Listen/Download Article

We’ve been gone some time visiting family in warmer climes.  While we were chasing the last of the summer sun in California, back home in Maryland fall turned into winter, Halloween turned into Christmas, and my garden turned into a sea of browning, crumbling leaves.

I have two children and I know how to use them.  However, this time there seemed to be a small communication problem….insofar as they were both communicating a great deal and not doing much in the way of actual raking.

Sadly for them, resistance is futile – as evidenced by this transcript of our recent conversation:

I am not trying to punish you.

If you were being punished, there would be far more pain involved.  Look at the sky – it’s blue!  Look at the sun – it’s shining!  It’s the middle of December and you do not have to wear a Michelin Man outfit.  If anything, I am rewarding you with good, honest work in the garden; making you stronger, fitter, and bursting with character.  Rake!

It is not my tree.

I did not pick it.  I did not plant it.  I was not guilty of deluding myself that a fifty foot Silver Maple was a good choice in a tiny front yard.  I was not even alive when this heinous horticultural act was committed.   It came with the house; and for that matter, if you want to talk “ownership” of this tree – here’s the number for Wells Fargo.

And let’s not forget, child of my heart, that you are the only one who actually uses this tree in any meaningful way.  You climb on it, you swing from it, and in the summertime you use its massive bulk as a shield in water balloon wars.  I’m just the shmuck who tries to stop it killing my plants.  Rake!

Your rake will not work if you use it improperly.

I know a child of your generation might have a difficult time understanding this concept; but a leaf rake does not come equipped with a two cylinder engine.  It is not automatically propelled.  It must be pushed and pulled by its user in a purposeful manner which will eventually result in a small pile of leaves being formed.
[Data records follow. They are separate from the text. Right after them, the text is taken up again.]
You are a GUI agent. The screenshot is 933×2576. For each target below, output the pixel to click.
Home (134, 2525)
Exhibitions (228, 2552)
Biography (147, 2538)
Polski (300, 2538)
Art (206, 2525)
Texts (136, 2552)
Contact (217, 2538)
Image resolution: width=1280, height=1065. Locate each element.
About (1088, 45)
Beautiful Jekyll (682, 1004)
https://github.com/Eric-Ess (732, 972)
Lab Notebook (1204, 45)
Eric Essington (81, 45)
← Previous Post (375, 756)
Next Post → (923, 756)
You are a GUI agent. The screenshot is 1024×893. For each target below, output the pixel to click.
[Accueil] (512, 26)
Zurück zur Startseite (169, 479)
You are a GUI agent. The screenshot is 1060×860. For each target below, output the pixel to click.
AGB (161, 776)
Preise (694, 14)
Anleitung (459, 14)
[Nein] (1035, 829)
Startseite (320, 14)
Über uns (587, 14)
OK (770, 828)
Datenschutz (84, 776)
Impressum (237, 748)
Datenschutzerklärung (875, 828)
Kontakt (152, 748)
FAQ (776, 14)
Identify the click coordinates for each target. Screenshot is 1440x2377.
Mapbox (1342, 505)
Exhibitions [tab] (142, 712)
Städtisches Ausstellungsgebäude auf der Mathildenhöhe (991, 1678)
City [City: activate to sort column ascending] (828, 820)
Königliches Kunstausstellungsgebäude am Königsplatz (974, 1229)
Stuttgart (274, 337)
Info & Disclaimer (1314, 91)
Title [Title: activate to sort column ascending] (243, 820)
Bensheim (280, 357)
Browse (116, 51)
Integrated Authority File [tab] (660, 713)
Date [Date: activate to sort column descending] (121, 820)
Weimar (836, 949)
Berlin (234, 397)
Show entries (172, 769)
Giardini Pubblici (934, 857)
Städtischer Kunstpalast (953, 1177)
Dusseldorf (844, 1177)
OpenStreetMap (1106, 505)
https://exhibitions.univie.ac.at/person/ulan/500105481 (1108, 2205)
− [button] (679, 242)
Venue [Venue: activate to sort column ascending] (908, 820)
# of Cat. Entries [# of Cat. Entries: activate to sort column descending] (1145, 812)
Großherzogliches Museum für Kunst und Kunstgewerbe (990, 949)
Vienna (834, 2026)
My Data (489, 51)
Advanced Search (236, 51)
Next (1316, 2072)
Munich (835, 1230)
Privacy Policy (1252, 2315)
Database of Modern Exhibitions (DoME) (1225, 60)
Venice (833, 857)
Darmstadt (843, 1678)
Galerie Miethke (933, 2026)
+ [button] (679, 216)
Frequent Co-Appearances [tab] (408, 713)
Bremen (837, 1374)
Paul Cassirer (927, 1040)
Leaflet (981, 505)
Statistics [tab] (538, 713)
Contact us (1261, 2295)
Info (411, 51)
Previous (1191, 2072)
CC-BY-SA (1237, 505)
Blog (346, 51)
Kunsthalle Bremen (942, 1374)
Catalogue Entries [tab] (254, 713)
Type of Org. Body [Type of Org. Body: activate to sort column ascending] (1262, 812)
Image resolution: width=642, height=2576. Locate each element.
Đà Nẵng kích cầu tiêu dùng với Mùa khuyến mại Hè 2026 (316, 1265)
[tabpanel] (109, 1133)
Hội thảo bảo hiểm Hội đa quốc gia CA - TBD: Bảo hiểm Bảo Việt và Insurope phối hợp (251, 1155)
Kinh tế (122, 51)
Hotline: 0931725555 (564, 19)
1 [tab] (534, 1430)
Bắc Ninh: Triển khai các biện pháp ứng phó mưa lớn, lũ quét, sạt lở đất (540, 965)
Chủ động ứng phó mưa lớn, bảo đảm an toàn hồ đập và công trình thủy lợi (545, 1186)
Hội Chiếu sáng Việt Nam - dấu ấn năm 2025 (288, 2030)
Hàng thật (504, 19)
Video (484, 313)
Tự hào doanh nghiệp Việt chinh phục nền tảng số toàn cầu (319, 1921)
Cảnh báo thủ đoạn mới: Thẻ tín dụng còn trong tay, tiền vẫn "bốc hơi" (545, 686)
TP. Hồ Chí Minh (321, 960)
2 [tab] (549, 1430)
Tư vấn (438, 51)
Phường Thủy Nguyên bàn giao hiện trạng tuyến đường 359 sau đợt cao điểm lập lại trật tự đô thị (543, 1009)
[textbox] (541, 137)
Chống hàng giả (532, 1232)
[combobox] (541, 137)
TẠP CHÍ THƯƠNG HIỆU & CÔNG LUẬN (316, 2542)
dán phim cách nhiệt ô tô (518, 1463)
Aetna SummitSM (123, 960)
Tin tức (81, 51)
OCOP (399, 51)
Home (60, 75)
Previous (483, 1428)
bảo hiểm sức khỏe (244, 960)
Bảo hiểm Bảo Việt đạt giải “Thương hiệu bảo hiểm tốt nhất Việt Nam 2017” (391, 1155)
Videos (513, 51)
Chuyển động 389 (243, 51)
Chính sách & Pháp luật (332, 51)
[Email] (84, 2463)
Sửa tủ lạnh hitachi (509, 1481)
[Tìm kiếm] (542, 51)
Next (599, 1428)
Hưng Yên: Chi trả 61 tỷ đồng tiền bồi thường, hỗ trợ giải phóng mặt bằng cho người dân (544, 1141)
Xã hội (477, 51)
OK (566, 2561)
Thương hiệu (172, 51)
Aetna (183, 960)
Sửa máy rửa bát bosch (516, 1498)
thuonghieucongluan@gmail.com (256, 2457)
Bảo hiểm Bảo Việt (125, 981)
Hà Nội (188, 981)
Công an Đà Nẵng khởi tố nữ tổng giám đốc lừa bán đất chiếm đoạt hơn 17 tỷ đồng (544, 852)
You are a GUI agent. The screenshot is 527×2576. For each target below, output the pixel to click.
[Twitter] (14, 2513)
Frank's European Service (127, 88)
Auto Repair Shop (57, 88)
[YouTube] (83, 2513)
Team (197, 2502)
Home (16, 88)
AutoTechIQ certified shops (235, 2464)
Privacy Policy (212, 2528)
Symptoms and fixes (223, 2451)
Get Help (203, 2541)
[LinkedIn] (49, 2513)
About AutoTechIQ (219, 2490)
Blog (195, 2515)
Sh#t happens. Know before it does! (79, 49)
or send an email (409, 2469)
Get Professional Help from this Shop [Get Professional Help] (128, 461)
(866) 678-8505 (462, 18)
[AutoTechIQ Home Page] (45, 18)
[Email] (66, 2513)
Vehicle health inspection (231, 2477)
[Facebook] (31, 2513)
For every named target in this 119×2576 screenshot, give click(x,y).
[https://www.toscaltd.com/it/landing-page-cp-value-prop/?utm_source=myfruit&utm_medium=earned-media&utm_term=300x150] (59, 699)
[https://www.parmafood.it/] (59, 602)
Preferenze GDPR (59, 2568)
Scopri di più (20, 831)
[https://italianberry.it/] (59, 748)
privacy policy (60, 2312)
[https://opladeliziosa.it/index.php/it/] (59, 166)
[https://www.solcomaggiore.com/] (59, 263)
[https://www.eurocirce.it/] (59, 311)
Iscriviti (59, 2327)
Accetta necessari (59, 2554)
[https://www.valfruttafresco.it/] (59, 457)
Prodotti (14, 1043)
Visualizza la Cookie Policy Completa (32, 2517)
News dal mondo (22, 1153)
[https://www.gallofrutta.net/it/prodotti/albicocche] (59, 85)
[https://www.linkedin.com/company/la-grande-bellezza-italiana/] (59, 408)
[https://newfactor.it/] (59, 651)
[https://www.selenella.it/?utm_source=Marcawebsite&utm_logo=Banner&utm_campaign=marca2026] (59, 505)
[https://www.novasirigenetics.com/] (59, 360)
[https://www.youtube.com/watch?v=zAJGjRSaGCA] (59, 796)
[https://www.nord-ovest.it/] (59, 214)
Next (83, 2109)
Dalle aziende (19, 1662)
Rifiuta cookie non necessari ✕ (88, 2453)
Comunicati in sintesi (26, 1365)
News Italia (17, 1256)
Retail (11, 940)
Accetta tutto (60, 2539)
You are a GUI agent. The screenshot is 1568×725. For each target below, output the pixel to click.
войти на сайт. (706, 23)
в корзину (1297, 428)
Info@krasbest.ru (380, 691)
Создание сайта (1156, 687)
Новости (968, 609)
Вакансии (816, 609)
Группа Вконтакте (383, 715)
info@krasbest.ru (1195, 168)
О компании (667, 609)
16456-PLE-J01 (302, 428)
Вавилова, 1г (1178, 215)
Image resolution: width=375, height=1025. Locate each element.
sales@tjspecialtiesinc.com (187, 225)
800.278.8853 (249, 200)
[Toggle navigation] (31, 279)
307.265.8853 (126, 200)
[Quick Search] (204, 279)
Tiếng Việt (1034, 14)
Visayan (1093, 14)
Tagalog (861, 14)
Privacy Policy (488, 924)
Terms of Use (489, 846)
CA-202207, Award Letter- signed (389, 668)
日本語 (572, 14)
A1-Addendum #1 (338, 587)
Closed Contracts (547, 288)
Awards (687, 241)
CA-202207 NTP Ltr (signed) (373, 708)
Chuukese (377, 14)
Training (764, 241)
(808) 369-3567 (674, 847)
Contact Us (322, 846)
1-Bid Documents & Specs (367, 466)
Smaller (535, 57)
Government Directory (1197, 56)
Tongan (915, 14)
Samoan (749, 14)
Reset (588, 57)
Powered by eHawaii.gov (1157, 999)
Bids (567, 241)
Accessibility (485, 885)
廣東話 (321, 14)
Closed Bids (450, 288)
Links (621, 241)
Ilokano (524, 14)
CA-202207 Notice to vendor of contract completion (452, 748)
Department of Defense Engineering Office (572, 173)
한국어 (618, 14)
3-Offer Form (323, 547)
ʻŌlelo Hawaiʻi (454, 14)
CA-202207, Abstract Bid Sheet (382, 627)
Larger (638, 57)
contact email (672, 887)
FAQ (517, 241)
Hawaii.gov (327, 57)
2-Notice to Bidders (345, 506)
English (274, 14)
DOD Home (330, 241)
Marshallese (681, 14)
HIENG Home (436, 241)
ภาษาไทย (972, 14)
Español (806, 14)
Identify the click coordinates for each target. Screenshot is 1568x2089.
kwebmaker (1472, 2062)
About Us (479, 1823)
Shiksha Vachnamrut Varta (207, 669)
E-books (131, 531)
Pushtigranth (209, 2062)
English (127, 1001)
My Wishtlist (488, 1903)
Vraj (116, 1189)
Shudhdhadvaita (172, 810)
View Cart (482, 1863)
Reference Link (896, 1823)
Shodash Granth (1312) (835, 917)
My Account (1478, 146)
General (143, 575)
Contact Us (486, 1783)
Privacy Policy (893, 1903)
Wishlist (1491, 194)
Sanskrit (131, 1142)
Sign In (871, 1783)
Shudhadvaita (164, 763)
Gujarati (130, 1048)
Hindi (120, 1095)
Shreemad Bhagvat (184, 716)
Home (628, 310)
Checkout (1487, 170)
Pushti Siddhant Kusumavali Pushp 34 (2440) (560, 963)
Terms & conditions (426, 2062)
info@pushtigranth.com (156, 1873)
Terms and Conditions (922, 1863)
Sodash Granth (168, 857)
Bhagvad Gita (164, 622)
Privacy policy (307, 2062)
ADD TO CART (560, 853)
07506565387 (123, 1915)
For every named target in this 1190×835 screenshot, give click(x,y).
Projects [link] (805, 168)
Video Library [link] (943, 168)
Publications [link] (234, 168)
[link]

There is no app for that.  Rake!

There is more to raking leaves than raking.

Once you have raked the leaves, they must be put somewhere.  It does no good whatsoever to make the world’s tallest pile of leaves and then slink away.  If you do so, one of three things will happen:  a) we will have a wind storm tonight that breaks North American records; b) children that we have never seen before will find this pile and merrily re-distribute it all over the garden; or, c) it will be rained upon…and snowed upon….and various feral cats will use it as a litter box for the next five months; and you will think that I have forgotten that you never finished your chore.

But when the spring comes….when you least expect it….when you’re about to go biking, or swimming, or kayaking or gaming….. there I will stand with rake in hand and a smile on my face. Except this time it will be the heavy duty rake – because a leaf rake can’t begin to handle that kind of crazy, mucky, slimy, stinky mess.  And then, then my child, you’ll wish you’d listened to your aged mother on a crisp winter’s day.  Rake!

Yes, you may feel sore after a few hours.

Consider yourself lucky.  Your father and I feel sore after a few minutes.  Rake!

Do not bring up Christmas vacation.

There is nothing more irritating than a well-fed, well-dressed and well-housed teenager using the Christmas season as an excuse to laze around on his well-nourished bottom while his parents race around in paroxysms of Christmas frenzy.  Not in my house.  Not on my watch.  Rake!

And for Heaven’s sake, don’t argue.

You’d think, after thirteen years on this planet with me as a parent, you’d understand that you are getting nowhere fast.  There isn’t an argument I cannot best, there isn’t a premise I cannot dissolve.  Had you been taught logic in school you might have had a chance.  As it is, your words are useless against the iron wit that is your mother.  Rake!

Oh, and if you need me, I’ll be inside, next to the fire, researching boarding schools in Canada – they have more maples than people up there.